E' il primo giorno dell'anno e una donna, con la propria famiglia è in auto in cerca di un posto. All'altezza di Lido Beach scende per occupare fisicamente un posto avvistato dal marito, pronto a fare inversione. Occupa, si legge nella denuncia alle forze dell'ordine, l'area parcheggio con i due figli, quando un uomo a bordo di una Nissan, fa manovra per parcheggiare, incurante delle persone in piedi. La donna risponde che sta riservando il posto al marito, l'uomo nell'auto comincia a cacciarla via colpendola con la fiancata posteriore, ferendole le gambe.
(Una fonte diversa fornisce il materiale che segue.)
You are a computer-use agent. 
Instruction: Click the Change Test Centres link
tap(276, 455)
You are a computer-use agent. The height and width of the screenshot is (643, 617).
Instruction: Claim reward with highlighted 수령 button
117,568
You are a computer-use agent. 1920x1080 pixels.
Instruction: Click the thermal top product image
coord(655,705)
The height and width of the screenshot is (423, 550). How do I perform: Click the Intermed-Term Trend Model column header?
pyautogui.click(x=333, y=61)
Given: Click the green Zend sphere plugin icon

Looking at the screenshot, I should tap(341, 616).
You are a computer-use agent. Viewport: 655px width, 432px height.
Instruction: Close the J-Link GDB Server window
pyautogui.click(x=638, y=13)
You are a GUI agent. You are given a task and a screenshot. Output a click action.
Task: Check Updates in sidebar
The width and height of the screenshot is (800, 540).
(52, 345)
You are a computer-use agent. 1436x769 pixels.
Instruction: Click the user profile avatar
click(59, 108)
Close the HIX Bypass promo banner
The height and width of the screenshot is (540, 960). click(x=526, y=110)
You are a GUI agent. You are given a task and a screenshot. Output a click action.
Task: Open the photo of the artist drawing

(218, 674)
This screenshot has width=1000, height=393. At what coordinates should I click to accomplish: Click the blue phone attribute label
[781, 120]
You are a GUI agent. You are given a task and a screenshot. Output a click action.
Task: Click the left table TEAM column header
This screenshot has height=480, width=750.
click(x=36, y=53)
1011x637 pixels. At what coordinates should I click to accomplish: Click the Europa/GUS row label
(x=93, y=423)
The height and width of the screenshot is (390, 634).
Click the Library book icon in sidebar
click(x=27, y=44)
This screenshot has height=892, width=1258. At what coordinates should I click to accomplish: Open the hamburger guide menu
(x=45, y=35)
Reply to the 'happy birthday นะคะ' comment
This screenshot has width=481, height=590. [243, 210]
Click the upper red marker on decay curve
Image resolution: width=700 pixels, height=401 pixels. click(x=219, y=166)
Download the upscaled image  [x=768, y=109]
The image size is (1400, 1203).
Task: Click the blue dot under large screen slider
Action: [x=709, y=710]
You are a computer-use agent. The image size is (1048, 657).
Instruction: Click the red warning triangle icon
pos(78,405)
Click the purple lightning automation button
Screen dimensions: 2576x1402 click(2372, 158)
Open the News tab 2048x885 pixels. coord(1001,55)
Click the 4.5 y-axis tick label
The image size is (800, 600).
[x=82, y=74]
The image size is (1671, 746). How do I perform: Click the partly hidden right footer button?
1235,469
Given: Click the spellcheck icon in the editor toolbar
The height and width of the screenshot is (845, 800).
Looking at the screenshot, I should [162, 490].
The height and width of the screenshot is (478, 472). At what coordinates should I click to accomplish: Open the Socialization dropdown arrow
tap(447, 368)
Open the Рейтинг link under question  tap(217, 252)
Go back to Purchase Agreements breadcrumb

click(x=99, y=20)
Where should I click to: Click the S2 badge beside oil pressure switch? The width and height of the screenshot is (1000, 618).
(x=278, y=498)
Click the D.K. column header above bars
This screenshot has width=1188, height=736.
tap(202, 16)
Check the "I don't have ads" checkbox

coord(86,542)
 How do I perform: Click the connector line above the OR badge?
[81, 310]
Accerchiamento della donna all'intimazione di avviso delle forze dell'ordine, si legge, di altri 12 uomini. La vittima precisa che si tratterebbe di un venditore ambulante di nazionalità straniera insieme a connazionali.
All'arrivo del marito e di altri familiari la dispersione degli autori dell'aggressione.
A riferire l'accaduto, come da denuncia, è Marco Forconi, libraio a Pescara e residente a Montesilvano, portavoce di un comitato cittadino che ha accompagnato personalmente la donna in questura per la denuncia dopo il referto al pronto soccorso.
"Sottolineo che nella giornata di ieri il marciapiede della Riviera, altezza nave di Cascella, era completamente invaso da venditori non autorizzati che esponevano merce contraffatta e, almeno secondo i resoconti di numerosi testimoni oculari, non si intravedevano nelle vicinanze pattuglie di Polizia Municipale. Già consentire una Casbah a cielo aperto è di per sè vergognoso, aggredire una donna davanti a figli minorenni ed accerchiarla da una dozzina di extracomunitari con fare intimidatorio è davvero l'apice dello squallore." Commenta Forconi "Il sindaco Alessandrini non può consentire che si svolgano delle fiere assolutamente illegali su un'arteria pedonale centralissima e l'assembramento di decine e decine di immigrati pronti a fare comunità anche davanti ad evidenti atteggiamenti criminosi."